Over the last forty years, data center designs have evolved through at least
four distinct stages, which are captured in the Institute’s classification
system. Tier I first appeared in the early sixties, Tier II in the seventies,
Tier III in the late eighties and early nineties, and Tier IV in 1994 with the
United Parcel Service Windward project, which was the first site to assume the
availability of dual-powered computer equipment. The Uptime Institute®
participated in the development of Tier III concepts and pioneered the creation
of Tier IV.
Invention of Tier IV was made possible by Ken Brill, Executive Director of The
Uptime Institute, who envisioned a future when all computer hardware would come
with dual power inputs. During construction
of the $50 million Windward project, United Parcel Service worked with IBM and
other computer hardware manufacturers to provide dual-powered computer hardware.

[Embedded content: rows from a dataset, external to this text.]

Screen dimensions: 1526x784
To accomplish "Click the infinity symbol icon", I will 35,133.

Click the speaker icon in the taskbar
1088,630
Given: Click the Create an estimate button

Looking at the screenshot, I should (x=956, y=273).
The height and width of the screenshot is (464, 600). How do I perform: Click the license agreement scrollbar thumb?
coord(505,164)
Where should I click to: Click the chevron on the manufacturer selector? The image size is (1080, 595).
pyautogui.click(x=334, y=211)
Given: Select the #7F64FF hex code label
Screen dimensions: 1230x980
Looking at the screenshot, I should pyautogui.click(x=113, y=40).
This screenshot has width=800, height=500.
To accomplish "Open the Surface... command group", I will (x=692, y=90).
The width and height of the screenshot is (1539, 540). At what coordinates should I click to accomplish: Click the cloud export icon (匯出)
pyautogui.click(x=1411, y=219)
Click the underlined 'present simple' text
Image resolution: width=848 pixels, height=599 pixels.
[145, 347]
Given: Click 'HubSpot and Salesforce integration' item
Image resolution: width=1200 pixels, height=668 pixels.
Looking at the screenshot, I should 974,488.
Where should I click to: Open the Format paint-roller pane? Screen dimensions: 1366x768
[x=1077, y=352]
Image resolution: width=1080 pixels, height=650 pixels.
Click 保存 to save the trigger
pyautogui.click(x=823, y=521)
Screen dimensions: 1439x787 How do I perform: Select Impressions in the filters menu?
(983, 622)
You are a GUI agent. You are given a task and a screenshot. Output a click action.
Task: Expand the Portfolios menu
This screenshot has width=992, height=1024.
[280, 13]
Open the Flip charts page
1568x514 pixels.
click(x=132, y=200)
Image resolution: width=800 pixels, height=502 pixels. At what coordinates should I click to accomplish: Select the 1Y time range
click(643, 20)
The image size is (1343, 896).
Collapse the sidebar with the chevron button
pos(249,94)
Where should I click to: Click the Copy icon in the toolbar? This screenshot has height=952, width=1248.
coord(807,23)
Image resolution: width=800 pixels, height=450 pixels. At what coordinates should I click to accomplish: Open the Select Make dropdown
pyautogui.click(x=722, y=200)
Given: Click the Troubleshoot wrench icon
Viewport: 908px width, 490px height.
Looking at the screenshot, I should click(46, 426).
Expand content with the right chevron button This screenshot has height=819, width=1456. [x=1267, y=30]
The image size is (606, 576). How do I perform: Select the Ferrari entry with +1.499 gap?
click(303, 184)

Dual power technology requires having at least two completely independent
electrical systems. These dual systems supply power via diverse power paths to
the computer load, which moves the last point of electrical redundancy from
within the Uninterruptible Power System (UPS) down to within the computer
hardware itself. Brill’s intuitive conclusion has since been confirmed by
Uptime Institute research that has determined that 95% of all site
infrastructure failures occur between the UPS and the computer load. Since
completion of the Windward project in 1994, Tier IV electrical
designs have become common and the number of computer hardware products with
dual inputs has grown.
The advent of dual-powered computer hardware in tandem with Tier IV electrical
infrastructure is an example of site infrastructure design and computer hardware
design simultaneously achieving higher availability. With the significant
improvements in computer hardware design currently being made, many data centers
constructed even in the last five years offer only Tier I, II, or III
functionality, falling far behind in their capacity to match the availability
offered by the Information Technology they support.
Defining the Tiers
The tier classification system involves several definitions. A site that can
sustain at least one “unplanned” worst-case site infrastructure failure with
no critical load impact is considered fault tolerant. A site that is able to
perform planned site infrastructure activity without shutting down critical load
is concurrently maintainable (fault tolerance level may be reduced during
concurrent maintenance). It is important to remember that a typical data center
site is composed of at least twenty major mechanical, electrical, fire
protection, security and other systems, each of which has additional subsystems
and components. All of these must be concurrently maintainable and/or fault
tolerant for the entire site to be considered concurrently maintainable and/or
fault tolerant.
Some sites built with fault tolerant System+System electrical concepts failed to
incorporate the mechanical analogy, which involves dual mechanical systems. Such
sites are classified Tier IV electrically, but only achieve a Tier II level
mechanically. The following list summarizes the characteristics of each Tier.
+ Tier I
Single path for power and cooling distribution, no redundant components, 99.671%
availability.
+ Tier II
Single path for power and cooling distribution, redundant components, 99.749%
availability.
+ Tier III
Multiple power and cooling distribution paths, but only one path active,
redundant components, concurrently maintainable, 99.982% availability.
+ Tier IV
Multiple active power and cooling distribution paths, redundant components,
fault tolerant, 99.995% availability.
The availability numbers have been drawn from industry benchmarking conducted by
The Uptime Institute and sites in the top 90th percentile (this means only 10%
of all sites performed at this level). The quality of human-factors management
is the most significant element separating top sites from all others.
Tier I Data Center
Basic
A Tier I data center is susceptible to disruptions from both planned and
unplanned activity. It has computer power distribution and cooling, but it may
or may not have a raised floor, a UPS, or an engine generator. If it does have
UPS or generators, they are single-module systems and have many single points of
failure. The infrastructure should be completely shut down on an annual basis to
perform preventive maintenance and repair work. Urgent situations may require
more frequent shutdowns. Operation errors or spontaneous failures of site
infrastructure components will cause a data center disruption.
Tier II Data Center
Redundant Components
Tier II facilities with redundant components are slightly less susceptible to
disruptions from both planned and unplanned activity than a basic data center.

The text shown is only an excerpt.